PROBLEMS TO WORK ON:
1. In the HomePod discussion below, why does the lack of a line-in threaten the speaker's longevity? Answer in one to three sentences.
2. According to the HomePod discussion below, during which years was the first-generation AirPort Express sold?

The way I see it, these speakers are great for somebody that wants to remain in the Apple ecosystem and has $350 to drop on something that's going to be obsolete and incompatible in a few years. So yeah maybe these drivers won't need to be replaced, but that's only because the software driving them has a shorter life expectancy.

1 comments

Indeed, as pointed out by the Accidental Tech podcast and others, even if the speakers hold up, what is going to kill it for longevity is the lack of a line-in. It is very unlikely that HomePod's version of AirPlay is going to be supported for more that 10 years. If the device had a line-in, it would still serve as a fine speaker beyond that. But now it is practically useless, even when you are in the Apple ecosystem, once Apple deprecates AirPlay 2.

In the meanwhile, I enjoyed the Altec Lansing speakers that my parents bought in the 70ies for quite some years.

(We were interested in the HomePod, but the lack of a line-in, and low-reparability has made the choice difficult. Added to that, I don't really like that it has so many Mics. 2025's Apple could be 2015's Lenovo, there is no guarantee that they will keep focusing on security & privacy, nor that they will resist government surveillance.)

Why do you assume that? AirPlay has been around for more than 10 years. You can still use a 15 year old AirPort Express with AirTunes the same exact way as when you bought it.
Except that you cannot configure it anymore unless you have an (insecure) Leopard or Snow Leopard machine on the same network [1]. Snow Leopard was released in 2009, the first generation Airport Express was sold 2004-2008 [2]. So Apple is not unwilling to axe support for a product rather quickly.

If they plan to support the latest AirPlay on the HomePod for 10 or 15 years, why not just state this? If you are not doing that, you want to keep the possibility to end support earlier.

[1] https://support.apple.com/en-us/HT201519 [2] I know that you could install the old Airport Utility unofficially for a while.

The thing that's frustrating about it is that there's no way to use it as a speaker without multiple seconds of latency.

Getting rid of line in would be fine if you could still use it as a speaker with a modern wireless protocol, but this is just a regression in functionality.

EXTRACTED RECORDS:
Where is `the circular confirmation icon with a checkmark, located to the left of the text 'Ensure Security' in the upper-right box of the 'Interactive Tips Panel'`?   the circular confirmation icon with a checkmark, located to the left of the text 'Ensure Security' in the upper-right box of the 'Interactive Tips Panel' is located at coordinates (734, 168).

--

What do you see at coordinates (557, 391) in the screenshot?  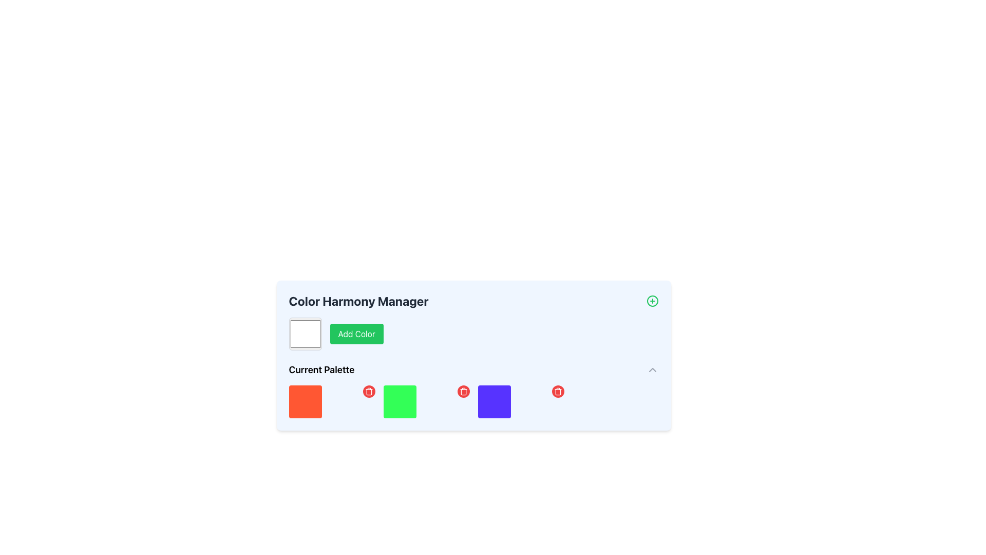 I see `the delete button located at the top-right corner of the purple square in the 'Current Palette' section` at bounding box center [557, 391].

ACTIVITY ANSWERS:
1. HomePod's version of AirPlay is unlikely to be supported for more than 10 years. With a line-in, the device could still work as a fine speaker after that. Without one, it becomes practically useless once Apple deprecates AirPlay 2, even for someone in the Apple ecosystem.

2. It was sold from 2004 to 2008.